Energy & Fuels, Vol.33, No.4, 2934-2949, 2019
Prediction of Wax Disappearance Temperature by Intelligent Models
It is well-known that reservoir hydrocarbon fluids contain heavy paraffins that may form solid phases of wax at low temperatures. Problems associated with wax formation and deposition are a major concern in production and transportation of hydrocarbon fluids. Thus, testing of wax disappearance temperature (WDT) is essential in high-efficiency development of crude oil. For the sake of reduction of time and improvement of accuracy, four metaheuristic models called gray wolf optimizer-based support vector machine (GWO-SVM), least-squares support vector machine, genetic algorithm-based adaptive network-based fuzzy inference system, and particle swarm optimization-based adaptive network-based fuzzy inference system were used for the prediction of WDT in binary, ternary, and multicomponent systems in the range of 0.1-100 MPa.
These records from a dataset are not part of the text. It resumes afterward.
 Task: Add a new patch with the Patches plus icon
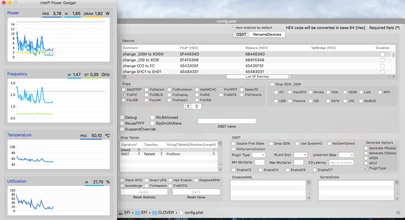pos(394,77)
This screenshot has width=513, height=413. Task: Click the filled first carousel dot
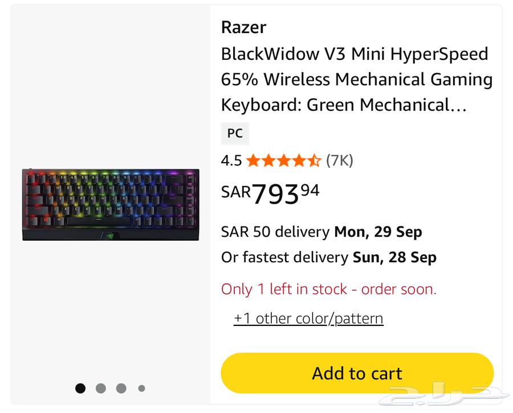[x=80, y=388]
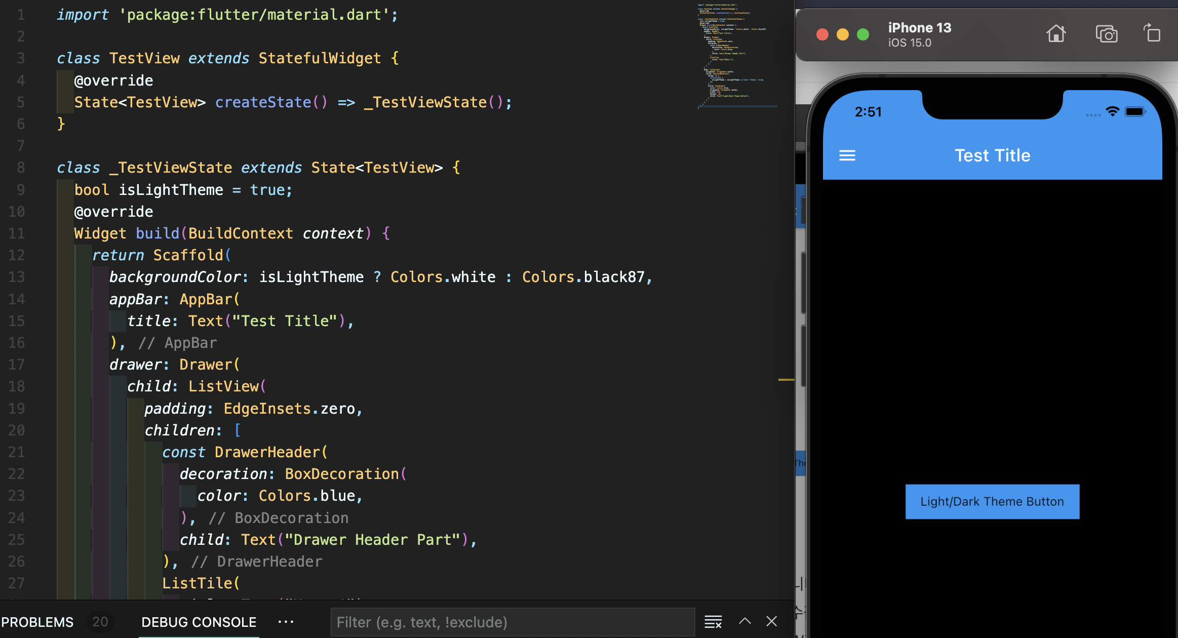Open the panel's more tabs ellipsis menu
1178x638 pixels.
[286, 622]
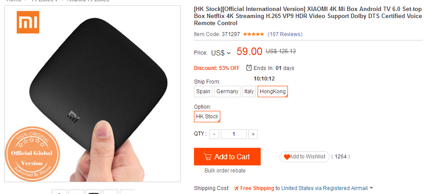Choose Italy as ship-from location
Screen dimensions: 427x194
click(x=249, y=92)
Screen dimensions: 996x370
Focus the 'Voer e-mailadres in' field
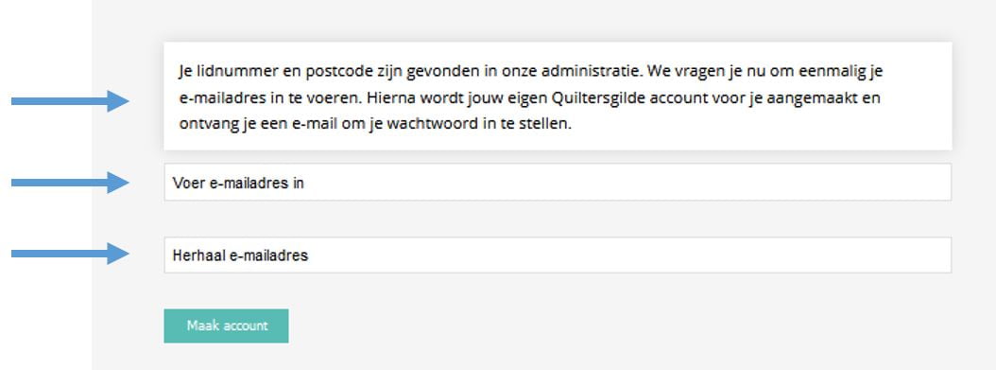coord(558,182)
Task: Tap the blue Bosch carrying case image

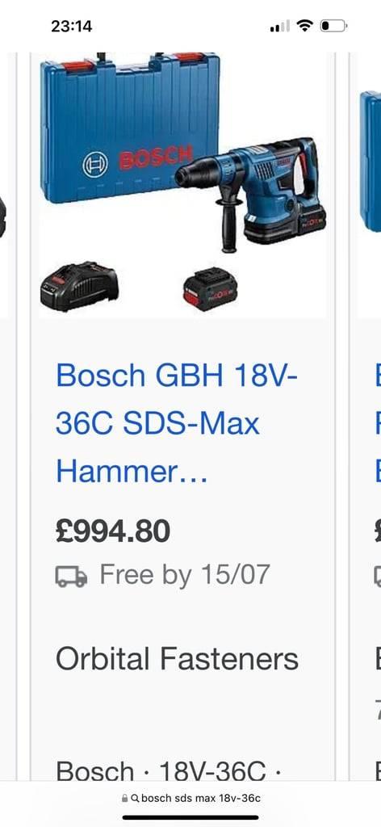Action: click(x=130, y=128)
The input parameters are molar mass and pressure, and the output is the WDT at every point. The comparison between the four models shows that the GWO-SVM gets the best accordance with experimental data sets with the minimum average absolute relative deviation (AARD = 0.7128%), maximum determination coefficient (R-2 = 0.9546), and minimum root-mean-squared error (RMSE = 2.4208) in all 272 data points. And outliers detection using the leverage approach to detect the doubt points, where only 6 data points in all 272 data points.